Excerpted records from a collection

******

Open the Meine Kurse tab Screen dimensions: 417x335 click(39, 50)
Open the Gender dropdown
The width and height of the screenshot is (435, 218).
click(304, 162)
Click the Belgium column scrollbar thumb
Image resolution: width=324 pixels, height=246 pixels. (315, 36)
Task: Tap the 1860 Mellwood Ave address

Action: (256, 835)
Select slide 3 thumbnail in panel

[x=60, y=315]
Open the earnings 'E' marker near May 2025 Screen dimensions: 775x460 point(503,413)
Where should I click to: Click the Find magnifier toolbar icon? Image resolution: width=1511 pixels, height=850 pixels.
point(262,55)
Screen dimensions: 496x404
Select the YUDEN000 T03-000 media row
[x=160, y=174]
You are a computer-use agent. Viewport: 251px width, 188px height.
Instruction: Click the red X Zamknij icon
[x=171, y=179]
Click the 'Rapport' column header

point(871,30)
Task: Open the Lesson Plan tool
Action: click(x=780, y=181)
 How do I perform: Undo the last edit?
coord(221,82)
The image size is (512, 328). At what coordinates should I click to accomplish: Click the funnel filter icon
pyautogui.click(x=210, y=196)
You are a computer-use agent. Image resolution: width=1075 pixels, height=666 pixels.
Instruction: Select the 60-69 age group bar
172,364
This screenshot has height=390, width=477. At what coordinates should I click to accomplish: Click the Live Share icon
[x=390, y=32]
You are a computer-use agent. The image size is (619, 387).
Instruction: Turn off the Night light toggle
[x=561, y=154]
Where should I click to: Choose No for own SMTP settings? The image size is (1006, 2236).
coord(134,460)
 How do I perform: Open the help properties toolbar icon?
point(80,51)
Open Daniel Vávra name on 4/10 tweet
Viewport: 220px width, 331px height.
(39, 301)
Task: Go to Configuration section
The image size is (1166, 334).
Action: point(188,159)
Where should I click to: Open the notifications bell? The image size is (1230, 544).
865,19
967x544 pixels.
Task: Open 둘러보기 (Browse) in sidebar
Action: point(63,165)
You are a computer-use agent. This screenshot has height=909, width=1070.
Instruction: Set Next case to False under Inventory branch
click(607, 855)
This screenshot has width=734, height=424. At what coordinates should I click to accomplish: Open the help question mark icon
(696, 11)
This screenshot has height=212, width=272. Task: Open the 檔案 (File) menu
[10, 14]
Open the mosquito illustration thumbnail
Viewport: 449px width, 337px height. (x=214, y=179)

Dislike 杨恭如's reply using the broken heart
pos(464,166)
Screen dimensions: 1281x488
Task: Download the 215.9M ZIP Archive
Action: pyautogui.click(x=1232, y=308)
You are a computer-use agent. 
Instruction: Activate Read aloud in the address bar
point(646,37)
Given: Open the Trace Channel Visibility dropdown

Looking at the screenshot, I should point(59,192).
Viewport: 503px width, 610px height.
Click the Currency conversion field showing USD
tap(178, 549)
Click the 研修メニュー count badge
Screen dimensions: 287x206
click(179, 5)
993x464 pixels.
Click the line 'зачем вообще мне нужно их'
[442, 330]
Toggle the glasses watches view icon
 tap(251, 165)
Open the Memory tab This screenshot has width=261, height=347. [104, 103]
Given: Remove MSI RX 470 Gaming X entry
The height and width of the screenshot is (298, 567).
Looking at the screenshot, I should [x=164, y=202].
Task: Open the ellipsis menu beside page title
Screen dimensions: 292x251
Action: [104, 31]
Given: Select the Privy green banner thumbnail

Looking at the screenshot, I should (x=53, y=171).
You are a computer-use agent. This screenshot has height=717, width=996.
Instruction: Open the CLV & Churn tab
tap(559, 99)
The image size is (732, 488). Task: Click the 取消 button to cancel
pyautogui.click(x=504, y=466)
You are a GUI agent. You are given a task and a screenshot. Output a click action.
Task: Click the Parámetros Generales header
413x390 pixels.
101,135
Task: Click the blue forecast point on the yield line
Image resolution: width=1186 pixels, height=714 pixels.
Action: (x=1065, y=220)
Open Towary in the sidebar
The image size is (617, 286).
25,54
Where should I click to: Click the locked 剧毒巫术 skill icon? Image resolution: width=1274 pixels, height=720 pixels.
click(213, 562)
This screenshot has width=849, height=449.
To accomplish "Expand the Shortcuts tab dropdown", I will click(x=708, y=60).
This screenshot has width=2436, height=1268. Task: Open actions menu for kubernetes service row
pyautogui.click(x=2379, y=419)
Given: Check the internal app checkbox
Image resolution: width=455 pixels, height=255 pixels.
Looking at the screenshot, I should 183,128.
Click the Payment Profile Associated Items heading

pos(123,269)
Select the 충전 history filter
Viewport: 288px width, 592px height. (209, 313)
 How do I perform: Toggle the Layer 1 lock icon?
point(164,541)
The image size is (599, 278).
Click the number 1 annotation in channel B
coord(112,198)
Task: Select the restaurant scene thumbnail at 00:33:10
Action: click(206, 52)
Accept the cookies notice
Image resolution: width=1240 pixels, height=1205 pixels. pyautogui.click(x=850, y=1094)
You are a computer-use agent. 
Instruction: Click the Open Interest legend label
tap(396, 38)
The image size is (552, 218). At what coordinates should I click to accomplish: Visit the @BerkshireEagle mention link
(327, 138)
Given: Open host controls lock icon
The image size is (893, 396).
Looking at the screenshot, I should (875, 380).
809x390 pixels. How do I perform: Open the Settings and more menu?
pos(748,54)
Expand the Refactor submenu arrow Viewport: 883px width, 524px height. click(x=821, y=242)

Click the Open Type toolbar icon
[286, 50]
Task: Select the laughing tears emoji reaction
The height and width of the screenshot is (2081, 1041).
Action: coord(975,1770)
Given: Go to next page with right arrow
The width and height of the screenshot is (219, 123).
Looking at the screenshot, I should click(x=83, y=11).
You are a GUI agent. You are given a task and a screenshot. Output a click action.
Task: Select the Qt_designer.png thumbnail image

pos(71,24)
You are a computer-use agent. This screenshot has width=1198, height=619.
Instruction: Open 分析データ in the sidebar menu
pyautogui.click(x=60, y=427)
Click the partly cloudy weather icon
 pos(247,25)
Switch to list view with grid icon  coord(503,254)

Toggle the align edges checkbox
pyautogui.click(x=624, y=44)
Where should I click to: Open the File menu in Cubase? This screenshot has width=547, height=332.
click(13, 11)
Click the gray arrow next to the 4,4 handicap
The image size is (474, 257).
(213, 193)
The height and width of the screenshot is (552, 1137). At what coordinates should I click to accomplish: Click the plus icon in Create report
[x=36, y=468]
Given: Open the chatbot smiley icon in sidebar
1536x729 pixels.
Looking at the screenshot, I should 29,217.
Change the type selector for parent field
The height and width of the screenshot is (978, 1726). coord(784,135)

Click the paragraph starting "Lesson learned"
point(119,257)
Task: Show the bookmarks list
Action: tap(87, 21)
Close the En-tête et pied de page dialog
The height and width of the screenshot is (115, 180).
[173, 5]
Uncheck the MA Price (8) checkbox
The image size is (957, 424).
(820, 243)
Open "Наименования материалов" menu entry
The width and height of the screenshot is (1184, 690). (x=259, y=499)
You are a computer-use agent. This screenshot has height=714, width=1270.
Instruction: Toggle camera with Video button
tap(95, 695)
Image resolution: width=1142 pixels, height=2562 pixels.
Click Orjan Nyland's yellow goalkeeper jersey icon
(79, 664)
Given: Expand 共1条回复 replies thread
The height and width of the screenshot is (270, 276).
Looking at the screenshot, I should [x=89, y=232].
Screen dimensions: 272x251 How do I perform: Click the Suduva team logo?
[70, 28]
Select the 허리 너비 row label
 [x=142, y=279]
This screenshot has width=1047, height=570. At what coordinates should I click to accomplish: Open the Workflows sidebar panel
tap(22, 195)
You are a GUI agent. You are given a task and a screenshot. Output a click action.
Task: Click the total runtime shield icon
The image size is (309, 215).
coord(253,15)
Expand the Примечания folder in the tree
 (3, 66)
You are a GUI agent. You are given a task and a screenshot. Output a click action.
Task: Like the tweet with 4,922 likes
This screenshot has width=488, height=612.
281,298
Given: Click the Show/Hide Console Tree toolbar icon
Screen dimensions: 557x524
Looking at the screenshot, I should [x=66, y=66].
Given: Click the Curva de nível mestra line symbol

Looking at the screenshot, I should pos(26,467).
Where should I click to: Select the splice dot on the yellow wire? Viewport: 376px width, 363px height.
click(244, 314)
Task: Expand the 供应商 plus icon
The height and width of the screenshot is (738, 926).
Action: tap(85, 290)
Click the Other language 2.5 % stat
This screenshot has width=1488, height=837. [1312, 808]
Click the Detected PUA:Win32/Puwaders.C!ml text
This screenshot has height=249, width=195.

******

__THE REQUEST__
Count the lines in the listing above that contain the string "arrow". Reply with the number alone.

__RESULT__
3